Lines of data
• • • • •

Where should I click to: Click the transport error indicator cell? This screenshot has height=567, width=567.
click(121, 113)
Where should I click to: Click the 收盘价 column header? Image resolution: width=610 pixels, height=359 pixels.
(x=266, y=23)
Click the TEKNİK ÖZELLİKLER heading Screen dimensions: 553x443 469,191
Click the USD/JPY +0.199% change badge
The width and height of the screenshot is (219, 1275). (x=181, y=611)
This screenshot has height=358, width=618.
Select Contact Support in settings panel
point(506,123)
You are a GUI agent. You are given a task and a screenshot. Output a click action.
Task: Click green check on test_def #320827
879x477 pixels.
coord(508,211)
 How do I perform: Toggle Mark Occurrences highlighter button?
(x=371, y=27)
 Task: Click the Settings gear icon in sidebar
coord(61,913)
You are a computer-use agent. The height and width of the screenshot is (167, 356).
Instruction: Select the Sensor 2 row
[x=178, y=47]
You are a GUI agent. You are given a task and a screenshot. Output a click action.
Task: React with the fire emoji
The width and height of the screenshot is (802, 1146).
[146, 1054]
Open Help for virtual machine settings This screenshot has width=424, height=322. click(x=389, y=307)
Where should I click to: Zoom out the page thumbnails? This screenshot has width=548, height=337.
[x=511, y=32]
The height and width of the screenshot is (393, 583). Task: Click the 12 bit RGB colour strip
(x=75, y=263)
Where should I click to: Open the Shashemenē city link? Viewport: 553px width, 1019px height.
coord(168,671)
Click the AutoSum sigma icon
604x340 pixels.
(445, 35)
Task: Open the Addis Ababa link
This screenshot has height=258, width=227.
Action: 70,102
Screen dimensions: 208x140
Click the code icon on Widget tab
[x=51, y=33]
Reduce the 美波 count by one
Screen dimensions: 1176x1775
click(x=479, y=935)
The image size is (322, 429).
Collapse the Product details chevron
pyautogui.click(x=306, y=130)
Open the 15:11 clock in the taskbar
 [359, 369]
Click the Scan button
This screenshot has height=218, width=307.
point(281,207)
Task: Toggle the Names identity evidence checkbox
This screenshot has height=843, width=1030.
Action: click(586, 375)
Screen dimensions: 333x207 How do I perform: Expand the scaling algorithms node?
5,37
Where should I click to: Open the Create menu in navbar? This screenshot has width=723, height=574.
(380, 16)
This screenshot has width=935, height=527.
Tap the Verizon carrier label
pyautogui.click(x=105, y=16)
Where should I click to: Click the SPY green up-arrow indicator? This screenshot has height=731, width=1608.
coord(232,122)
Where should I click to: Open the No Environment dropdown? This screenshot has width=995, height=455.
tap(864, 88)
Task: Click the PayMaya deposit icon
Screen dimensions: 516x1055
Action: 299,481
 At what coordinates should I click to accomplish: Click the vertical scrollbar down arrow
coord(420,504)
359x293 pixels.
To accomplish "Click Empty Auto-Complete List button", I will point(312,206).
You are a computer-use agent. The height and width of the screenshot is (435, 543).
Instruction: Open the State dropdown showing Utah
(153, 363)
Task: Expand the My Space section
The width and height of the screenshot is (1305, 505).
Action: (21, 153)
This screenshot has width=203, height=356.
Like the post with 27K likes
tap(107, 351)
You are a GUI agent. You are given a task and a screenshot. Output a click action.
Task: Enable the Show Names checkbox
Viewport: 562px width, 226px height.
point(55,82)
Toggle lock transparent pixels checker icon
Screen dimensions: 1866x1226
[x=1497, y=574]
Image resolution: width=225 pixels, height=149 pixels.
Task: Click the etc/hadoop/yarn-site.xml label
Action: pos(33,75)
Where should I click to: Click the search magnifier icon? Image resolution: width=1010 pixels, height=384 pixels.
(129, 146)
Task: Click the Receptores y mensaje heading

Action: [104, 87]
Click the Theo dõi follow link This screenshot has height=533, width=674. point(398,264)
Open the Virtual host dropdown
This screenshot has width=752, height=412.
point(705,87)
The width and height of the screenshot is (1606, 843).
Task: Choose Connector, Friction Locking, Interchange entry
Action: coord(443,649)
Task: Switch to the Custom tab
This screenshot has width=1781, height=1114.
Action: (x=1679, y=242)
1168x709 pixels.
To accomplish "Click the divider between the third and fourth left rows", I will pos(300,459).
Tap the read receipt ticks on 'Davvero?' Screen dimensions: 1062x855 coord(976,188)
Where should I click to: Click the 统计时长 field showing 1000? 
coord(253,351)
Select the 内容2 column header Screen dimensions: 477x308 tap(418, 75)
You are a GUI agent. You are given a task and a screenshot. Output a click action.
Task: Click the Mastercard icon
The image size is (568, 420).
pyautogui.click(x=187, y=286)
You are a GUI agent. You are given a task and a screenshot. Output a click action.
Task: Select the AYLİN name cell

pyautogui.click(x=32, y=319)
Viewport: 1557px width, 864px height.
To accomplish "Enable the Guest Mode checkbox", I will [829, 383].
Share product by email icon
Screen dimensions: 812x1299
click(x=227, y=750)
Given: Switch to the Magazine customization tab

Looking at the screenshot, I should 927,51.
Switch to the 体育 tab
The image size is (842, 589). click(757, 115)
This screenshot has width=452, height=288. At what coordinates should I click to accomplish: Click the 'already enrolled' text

• • • • •

* Exercise
Copy out each line of the items above that contains the word "Names".

* Answer to the task
Task: Toggle the Names identity evidence checkbox
Task: Enable the Show Names checkbox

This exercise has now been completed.